Question: What’s wrong with my plant? Answer: Well We all feel inadequate when that question is asked. Even people who diagnose problems for a living will admit that the best diagnosis available is often an educated guess. Too many life-threatening things go on underground such as poor drainage leading to root rot, trees planted too deeply, wrong soil type, girdling wires or ropes, to name a few. These are problems on which we can speculate but can seldom prove beyond a reasonable doubt.
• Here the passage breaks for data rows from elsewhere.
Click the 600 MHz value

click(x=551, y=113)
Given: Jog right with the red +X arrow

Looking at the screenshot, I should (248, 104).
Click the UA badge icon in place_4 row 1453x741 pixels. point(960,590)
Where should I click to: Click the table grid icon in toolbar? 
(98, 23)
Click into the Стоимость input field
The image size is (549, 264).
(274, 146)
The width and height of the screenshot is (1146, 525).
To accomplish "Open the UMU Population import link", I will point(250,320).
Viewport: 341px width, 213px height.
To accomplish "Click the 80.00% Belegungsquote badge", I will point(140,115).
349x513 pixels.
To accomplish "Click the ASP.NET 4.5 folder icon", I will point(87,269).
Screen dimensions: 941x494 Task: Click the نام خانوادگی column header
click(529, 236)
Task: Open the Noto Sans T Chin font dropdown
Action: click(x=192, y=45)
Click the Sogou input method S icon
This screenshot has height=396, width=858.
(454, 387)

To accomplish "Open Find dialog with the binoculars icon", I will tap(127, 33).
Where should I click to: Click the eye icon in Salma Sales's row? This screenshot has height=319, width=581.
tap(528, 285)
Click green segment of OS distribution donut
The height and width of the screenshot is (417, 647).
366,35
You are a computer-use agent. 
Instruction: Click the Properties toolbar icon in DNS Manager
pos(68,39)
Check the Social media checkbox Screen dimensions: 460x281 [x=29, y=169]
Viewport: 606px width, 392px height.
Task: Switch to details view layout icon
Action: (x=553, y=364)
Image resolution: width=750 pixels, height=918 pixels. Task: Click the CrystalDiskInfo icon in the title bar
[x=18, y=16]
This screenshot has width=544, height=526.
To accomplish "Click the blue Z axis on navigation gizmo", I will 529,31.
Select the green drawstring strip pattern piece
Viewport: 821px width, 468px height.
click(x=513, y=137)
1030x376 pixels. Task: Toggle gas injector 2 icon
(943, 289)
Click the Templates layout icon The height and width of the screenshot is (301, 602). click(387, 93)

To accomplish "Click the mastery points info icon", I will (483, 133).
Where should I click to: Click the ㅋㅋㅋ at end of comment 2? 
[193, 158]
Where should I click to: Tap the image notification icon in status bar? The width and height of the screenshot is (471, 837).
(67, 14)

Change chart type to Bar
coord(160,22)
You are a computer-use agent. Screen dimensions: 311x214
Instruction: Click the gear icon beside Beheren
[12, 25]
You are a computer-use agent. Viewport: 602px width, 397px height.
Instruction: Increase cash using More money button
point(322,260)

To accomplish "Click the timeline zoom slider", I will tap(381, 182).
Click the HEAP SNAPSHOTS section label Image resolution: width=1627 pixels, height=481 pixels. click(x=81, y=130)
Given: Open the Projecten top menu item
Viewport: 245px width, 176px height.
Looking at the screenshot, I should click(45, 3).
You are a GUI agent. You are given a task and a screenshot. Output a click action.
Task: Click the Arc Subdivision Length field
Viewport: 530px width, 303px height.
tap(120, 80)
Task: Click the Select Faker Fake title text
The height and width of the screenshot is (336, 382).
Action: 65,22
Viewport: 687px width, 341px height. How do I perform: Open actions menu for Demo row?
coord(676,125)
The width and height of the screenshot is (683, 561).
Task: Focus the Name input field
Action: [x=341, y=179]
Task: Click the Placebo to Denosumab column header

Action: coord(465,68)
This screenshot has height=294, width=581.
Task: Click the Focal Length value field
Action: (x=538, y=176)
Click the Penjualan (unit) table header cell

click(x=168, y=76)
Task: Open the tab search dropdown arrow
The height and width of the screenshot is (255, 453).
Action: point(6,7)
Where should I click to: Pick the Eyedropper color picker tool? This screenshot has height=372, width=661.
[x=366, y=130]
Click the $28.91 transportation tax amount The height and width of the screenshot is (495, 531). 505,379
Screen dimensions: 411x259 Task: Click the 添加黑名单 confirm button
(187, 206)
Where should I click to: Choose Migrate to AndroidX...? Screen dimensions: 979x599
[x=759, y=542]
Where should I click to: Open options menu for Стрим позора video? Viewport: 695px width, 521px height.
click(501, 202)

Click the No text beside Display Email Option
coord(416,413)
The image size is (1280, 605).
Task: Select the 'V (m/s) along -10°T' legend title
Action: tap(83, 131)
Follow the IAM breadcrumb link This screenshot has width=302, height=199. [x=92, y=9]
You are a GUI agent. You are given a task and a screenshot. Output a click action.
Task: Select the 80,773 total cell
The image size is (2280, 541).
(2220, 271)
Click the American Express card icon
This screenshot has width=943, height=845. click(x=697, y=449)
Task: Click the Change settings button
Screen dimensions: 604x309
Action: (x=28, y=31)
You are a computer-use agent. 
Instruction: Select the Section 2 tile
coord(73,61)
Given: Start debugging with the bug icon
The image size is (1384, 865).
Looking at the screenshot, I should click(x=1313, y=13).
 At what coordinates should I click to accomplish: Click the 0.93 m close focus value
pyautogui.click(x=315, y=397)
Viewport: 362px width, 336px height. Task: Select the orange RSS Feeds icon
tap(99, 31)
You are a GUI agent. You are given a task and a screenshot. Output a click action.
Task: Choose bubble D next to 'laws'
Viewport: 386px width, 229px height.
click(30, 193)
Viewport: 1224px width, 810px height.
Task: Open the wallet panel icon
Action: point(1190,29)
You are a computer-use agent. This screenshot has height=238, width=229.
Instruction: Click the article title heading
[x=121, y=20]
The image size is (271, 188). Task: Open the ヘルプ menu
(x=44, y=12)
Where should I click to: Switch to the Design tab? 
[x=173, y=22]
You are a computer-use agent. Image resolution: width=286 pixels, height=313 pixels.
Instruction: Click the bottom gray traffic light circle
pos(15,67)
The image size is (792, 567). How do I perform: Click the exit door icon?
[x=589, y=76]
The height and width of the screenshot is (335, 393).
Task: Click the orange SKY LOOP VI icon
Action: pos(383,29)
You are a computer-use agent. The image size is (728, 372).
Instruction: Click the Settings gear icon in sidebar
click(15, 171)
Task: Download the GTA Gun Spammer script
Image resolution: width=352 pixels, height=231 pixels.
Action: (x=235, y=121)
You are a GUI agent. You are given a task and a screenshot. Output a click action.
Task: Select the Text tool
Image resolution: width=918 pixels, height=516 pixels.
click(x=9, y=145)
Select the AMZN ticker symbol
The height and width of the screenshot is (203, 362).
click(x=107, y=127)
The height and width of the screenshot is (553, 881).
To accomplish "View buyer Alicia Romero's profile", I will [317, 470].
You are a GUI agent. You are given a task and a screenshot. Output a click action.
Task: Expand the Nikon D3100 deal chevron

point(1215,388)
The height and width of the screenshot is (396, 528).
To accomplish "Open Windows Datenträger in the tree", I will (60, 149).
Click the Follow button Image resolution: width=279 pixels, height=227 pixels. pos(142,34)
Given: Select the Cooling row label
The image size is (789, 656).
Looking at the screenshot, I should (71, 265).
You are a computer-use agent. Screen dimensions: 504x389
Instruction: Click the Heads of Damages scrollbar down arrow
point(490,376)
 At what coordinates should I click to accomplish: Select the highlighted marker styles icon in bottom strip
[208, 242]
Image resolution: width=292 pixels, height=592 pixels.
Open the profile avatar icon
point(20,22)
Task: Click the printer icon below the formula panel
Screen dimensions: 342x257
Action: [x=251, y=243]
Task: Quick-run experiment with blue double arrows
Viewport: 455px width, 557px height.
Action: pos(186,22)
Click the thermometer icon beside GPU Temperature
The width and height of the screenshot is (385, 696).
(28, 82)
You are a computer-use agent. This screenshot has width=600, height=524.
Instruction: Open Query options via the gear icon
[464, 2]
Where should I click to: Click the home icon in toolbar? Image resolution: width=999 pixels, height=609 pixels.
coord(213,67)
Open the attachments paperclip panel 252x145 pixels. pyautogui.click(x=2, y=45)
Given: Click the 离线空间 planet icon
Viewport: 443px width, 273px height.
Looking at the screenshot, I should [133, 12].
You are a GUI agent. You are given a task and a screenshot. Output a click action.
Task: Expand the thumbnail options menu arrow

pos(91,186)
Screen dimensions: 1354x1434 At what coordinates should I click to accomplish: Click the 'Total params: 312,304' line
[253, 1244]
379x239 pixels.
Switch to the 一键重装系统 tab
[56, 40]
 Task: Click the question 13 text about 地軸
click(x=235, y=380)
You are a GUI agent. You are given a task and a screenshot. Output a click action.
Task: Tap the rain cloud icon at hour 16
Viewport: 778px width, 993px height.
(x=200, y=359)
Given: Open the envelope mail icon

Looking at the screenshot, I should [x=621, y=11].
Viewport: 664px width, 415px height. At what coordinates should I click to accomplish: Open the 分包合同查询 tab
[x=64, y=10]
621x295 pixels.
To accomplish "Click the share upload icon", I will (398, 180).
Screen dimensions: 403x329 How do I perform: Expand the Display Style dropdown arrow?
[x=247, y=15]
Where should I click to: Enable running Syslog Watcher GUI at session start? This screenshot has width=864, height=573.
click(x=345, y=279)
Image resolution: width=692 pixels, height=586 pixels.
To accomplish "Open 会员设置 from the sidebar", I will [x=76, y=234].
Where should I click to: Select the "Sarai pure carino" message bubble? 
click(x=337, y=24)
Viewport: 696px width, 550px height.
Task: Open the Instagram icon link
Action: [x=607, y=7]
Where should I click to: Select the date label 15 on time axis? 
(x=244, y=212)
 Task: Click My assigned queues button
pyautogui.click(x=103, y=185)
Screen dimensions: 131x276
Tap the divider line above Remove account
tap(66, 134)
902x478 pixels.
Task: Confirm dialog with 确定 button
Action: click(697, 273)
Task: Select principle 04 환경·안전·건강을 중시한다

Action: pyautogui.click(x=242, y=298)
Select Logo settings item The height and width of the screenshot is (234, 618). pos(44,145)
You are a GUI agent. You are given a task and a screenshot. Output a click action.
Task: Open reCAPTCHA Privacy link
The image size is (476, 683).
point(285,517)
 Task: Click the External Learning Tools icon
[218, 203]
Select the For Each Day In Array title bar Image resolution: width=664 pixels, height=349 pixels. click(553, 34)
Increasing the difficulty of diagnosis is the fact that most urban planting sites have been disturbed even though it may not look that way at first glance. Before a building or complex is built, the land is usually changed—sometimes minimally, often dramatically. The land may be scraped, contoured, top soil moved or removed. Road and building construction changes natural drainage patterns. The buildings themselves affect the wind movement and air flow. Soil compaction from trucks and heavy machinery have long-term effects on tree health. But once the turf is in place the changes are hidden and forgotten. Trees and shrubs are planted and all is well for months or years. When decline symptoms appear the questions begin. It is comparatively easy to rule out the common insect and disease pests on the above ground parts but very difficult to know anything about the root system without actually digging up the tree.
A systematic approach to looking at the tree with a few simple tools such as a pocket knife and soil core sampler may not give the final answer but they can narrow down the speculation. Good powers of observation are the key to a good diagnosis. It is also helpful to have a history of past weather.
Walk completely around the tree stopping on 4 sides to note any obvious damage symptoms on crown or trunk. Is a pattern evident on the shady or sunny side?
Use a soil core sampler on 4 sides of the tree taking core samples on each side in a zig-zag pattern from the trunk to beyond the dripline. This gives information on the soil type, degree of compaction, as well as how wet or dry the soil is.
Carefully inspect the trunk on all sides beginning at or below the soil line. If there is no natural root flare it is worth digging around the base of the tree to find the depth of the buttress roots and see if wires or ropes are present. Trees planted too deeply can rot below the soil line.
If the trunk has thin bark use the point of a knife to probe in a spiral pattern from the ground to as high as you can reach. Tiny nicks should reveal bright green, moist tissue just beneath the bark. Mechanical injury is easy to see, trunk cankers are not.
Observe the twig growth extension on 4 sides of the tree. Comparison of several years growth will indicate how long the tree has been declining.
Look for bright green, moist tissue just under the bark at several points along the major limbs. Moist wood and good green color at the twig end, but dry wood and tannish-green color nearer the trunk may indicate the tree is declining from the roots up. The reverse situation would indicate decline from the twigs inward.
Observe leaf size and color for clues about nutrition and water availability.
Observe the tree as you walk completely around it in the opposite direction. Observe the condition of nearby plants.
Note how the information you have discovered might be affecting the tree. Always look at the whole tree. Don’t key on only the damaged part.
Diagnosing tree problems is never easy. It may still not be possible to pinpoint the cause, but you now have information about the type of soil and its moisture content, degree of vigor of plant tissues and growth pattern for the past few years. Keep in mind the 2 major interfering factors when making a diagnosis:
There is a lag time between cause and effect with most woody plant problems.
Is the obvious problem the primary problem (are the scale insects causing the decline or is the decline attracting the scale insects)?
Diagnosing tree problems is as much art as science. You must know how a tree is put together and how it works, but the hardest part of the whole process is trying to think like a tree.